Política
por Henrique Brinco
Publicado em 11/07/2026, às 07h52 - Atualizado às 07h59
A vereadora Marta Rodrigues (PT) criticou, nesta sexta-feira, a decisão da Prefeitura de Salvador de adquirir 24 toneladas de cação para abastecer a merenda escolar da rede municipal. O caso foi revelado em reportagem exclusiva do BNews nesta sexta-feira (10).
Para a edil, a escolha demonstra desconhecimento sobre as necessidades nutricionais da primeira infância e escancara o descaso da atual gestão com a qualidade da alimentação oferecida às crianças.
"É inadmissível que a Prefeitura faça uma escolha como essa quando existem alertas de especialistas sobre o consumo de cação por crianças. Estamos falando da carne de um tubarão, um animal que, por estar no topo da cadeia alimentar, pode concentrar metais pesados, como o mercúrio. Quando o assunto é alimentação escolar, o princípio deve ser sempre o da precaução e da promoção da saúde. Em vez disso, a gestão faz uma opção que levanta sérias preocupações do ponto de vista nutricional", afirmou Marta.
A vereadora ressaltou que a literatura científica e órgãos de saúde vêm recomendando cautela no consumo desse tipo de pescado, especialmente por crianças e gestantes, justamente pelo potencial de concentração de metais pesados.
"A merenda escolar não existe apenas para matar a fome. Ela é uma política pública de saúde, de educação e de desenvolvimento humano. A alimentação adequada influencia diretamente o desenvolvimento físico, cognitivo e emocional das crianças. Quem administra uma cidade precisa compreender isso."
Marta é autora do Projeto de Lei nº 45/2019, aprovado pela Câmara Municipal, que incentiva a oferta de alimentos orgânicos e de base agroecológica na alimentação escolar da rede municipal, fortalecendo também a agricultura familiar e promovendo hábitos alimentares mais saudáveis entre os estudantes.

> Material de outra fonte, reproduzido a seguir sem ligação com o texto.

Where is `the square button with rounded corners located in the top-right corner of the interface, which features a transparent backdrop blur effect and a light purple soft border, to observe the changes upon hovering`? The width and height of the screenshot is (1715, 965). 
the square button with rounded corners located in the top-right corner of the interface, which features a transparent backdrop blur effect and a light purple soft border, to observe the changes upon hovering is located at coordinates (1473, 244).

Marta também cobra transparência sobre a contratação. Segundo a vereadora, além dos questionamentos sobre a escolha do produto, é necessário esclarecer quais critérios técnicos e nutricionais embasaram a compra, bem como os valores pagos pelo município.
Vale lembrar que, em algumas cidades brasileiras, como Santos (SP), o cação foi retirado da merenda escolar em razão desses riscos e da necessidade de garantir uma alimentação mais segura para os estudantes.